Anayasa Mahkemesi üyelerinin tamamının veya bir kısmının yasama meclisi tarafından
seçilmesinin Avrupa'da yaygın bir şekilde uygulandığını, üyelerinin tümünün
halk tarafından seçildiği TBMM'nin, Anayasa Mahkemesi'ne üye seçmesinin Yüksek
Mahkeme'nin demokratik meşruiyetine güç katacağı kanısında olduklarını anlatan
Özok, şöyle devam etti:
"Ancak, TBMM'nin oluşumu halk iradesini ne kadar doğru yansıtabilirse,
TBMM'nin Anayasa Mahkemesi'ne üye seçmesi de o kadar sorunsuz ve sağlıklı olabilecektir.
Genel seçimlerde kullanılan oyların yarıya yakınının parlamentoda temsil edilemediği,
yüzde 30 oranında alınan oyla, sağlanan mutlak çoğunlukların TBMM'nin üye belirleme
faaliyetlerine de olumsuz yansıyacağı ve bunun sonucu olarak üyeleri belirlenen
kurumların da bundan olumsuz etkileneceği görülebilecektir."
"KÜRT SORUNU" TARTIŞMALARI
Özdemir Özok, "1984 yılında Eruh baskınından sonra gündemden hiç düşmeyen
etnik ayrılıkçı terör örgütü PKK ile ilgili kimi aydınların girişimi ve Başbakan
Recep Tayyip Erdoğan'ın onları kabulü sırasında 'Kürt Sorunu' tanımını yapmasının
yeni tartışmalara neden olduğunu" söyledi. Özok, TBB'nin, 1999 yılında
bölgede yapmış olduğu incelemeler sonunda Güneydoğu Raporu adı altında bir rapor
düzenlediğini ve bunu kamuoyuna açıklandığını anımsattı.
Raporda, "Bölge halkının büyük kesiminin desteğini alamayan terör örgütü
PKK'nın, Türkiye'nin Güneydoğu Anadolu Bölgesi'ni de içine alacak bağımsız bir
Kürt devleti kurmayı hedeflemiş ve hedefe ulaşmak için de şiddet ve terörü benimsemiştir"

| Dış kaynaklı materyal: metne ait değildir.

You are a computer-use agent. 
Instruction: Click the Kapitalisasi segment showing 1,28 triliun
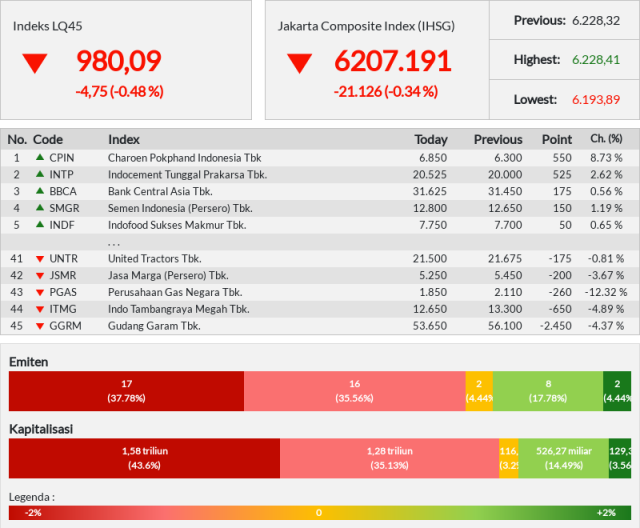(389, 458)
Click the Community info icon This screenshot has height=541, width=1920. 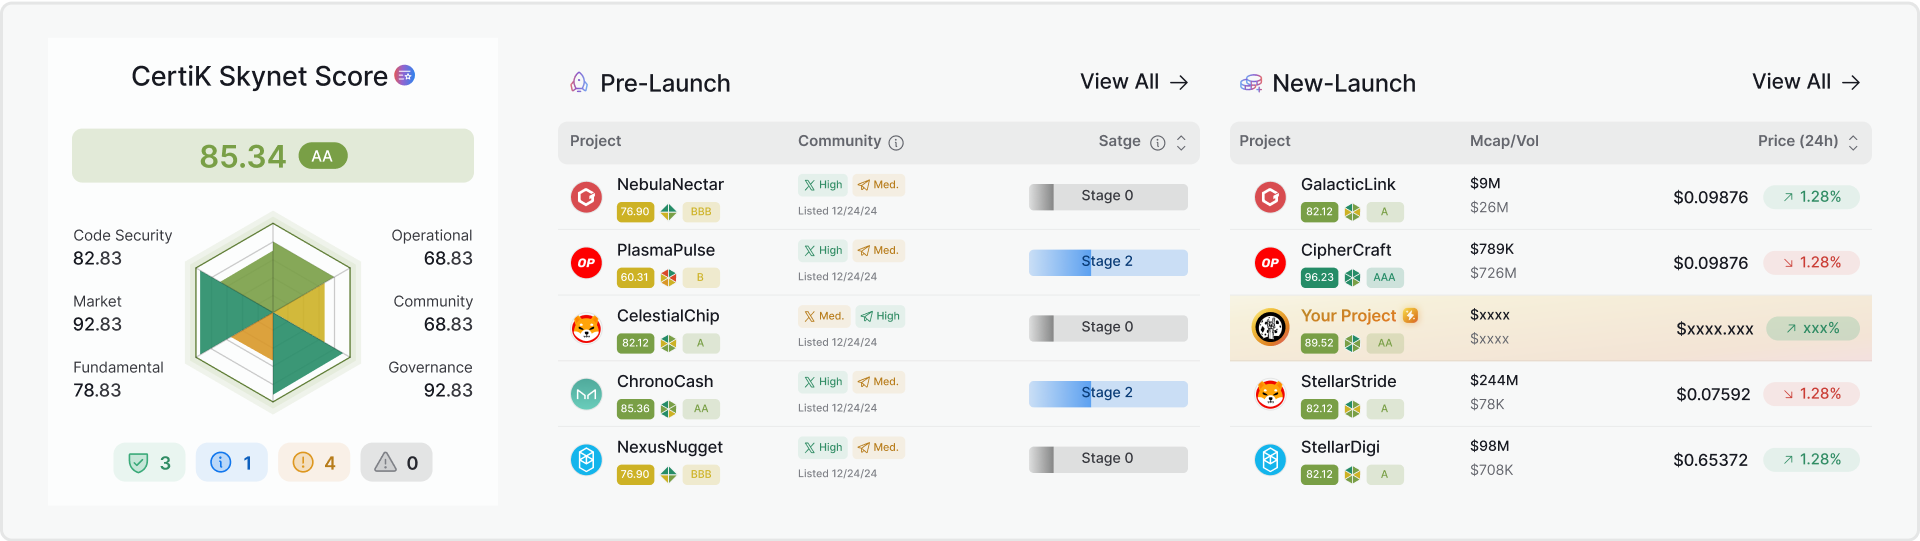896,143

tespitinde bulunulduğunu ifade eden Özok, şöyle konuştu:
"Bu tespitten sonra sorunun çözümü ile ilgili görüş, düşünce ve öneriler
gündeme getirilmeli ve tartışılmalıdır. Eğer değerlendirme doğru yapılmaz ve
yaşatılmak istenen bu olgu görmezden gelinirse, şimdi olduğu gibi sorun üzerinde
sağlıklı konuşulamaz ve tartışılamaz.
Yapılan açıklamadan sonra, terörist başını öven ve ayrılıkçı düşünceleri yansıtan
yasadışı eylemlerin yaygınlaşması, konuyla ilgili yorum ve değerlendirmelerde
son derece dikkatli olunması gerektiğini bir kez daha ortaya koymuştur.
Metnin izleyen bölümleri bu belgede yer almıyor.